Nach der Rückkehr aus Amerika nach Berlin 1805 wurde er zum königlichen  Kammerherrn ernannt und mit einer stolzen Jahrespension von 2.500 Talern bedacht. Der kurz danach folgende Sieg Napoleons bei Jena und Auerstedt, die totale Niederlage Preußens, hatte indes kaum negative Folgen für Humboldt. Napoleon nahm ihn, wie die Quadriga des Brandenburger Tors, gleichsam als Kriegsbeute und Triumphausweis mit nach Paris, wo er von der dortigen Gelehrtenwelt freudig empfangen und umschmeichelt wurde. Er interessierte sich nicht für „große“ Politik und machtgierige Gleichmacherei. Auch nach der Niederlage Napoleons und während der Metternich-Zeit pendelte der inzwischen zum preußischen Hofrat ernannte Alexander von Humboldt zwischen den beiden sich furios entfaltenden Wissenschaftszentren Paris und Berlin hin und her, ohne sich um nationale Rankünen zu kümmern.

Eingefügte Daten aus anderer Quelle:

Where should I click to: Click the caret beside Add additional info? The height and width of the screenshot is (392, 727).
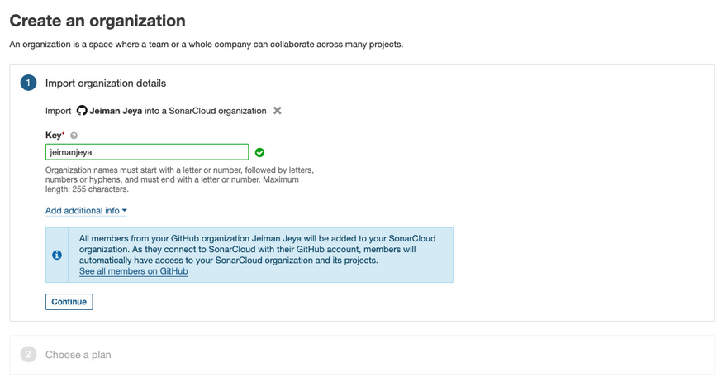tap(125, 211)
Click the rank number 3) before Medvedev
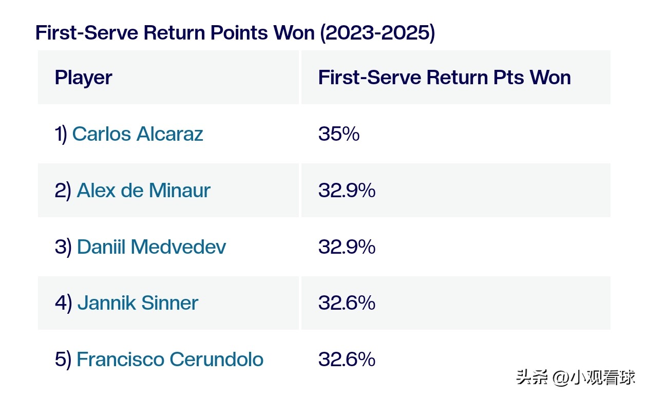Screen dimensions: 647x397 click(x=63, y=247)
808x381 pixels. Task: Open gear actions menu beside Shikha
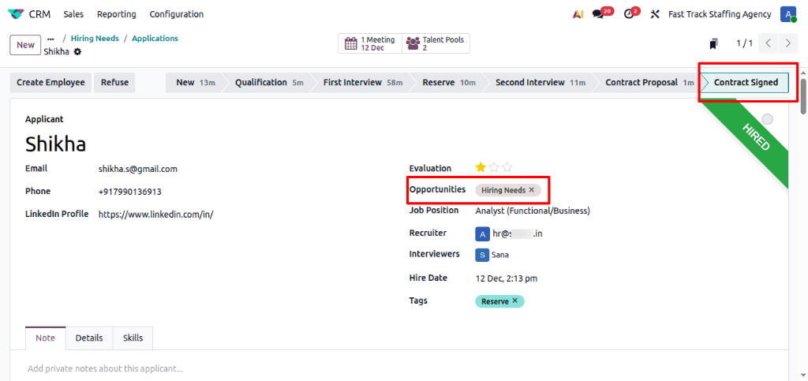tap(77, 52)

Sein Plan war die Organisation einer zweiten ausgedehnten Forschungs-Expedition, diesmal nach Rußland und Zentralasien. Sowohl die peußische wie die russische Regierung stellten ihm dafür hinreichend finanzielle Mittel zur Verfügung, und im Jahre 1829 war es soweit: „Humb“ brach per Schiff über die Ostsee nach Sankt Petersburg auf, wo ihn zunächst ein feierlicher Empfang beim russischen Zaren Nikolaus erwartete; Humboldt hatte ja auch sechzigsten Geburtstag, er war genau doppelt so alt wie damals, als er über den Atlantik nach Amerika aufgebrochen war.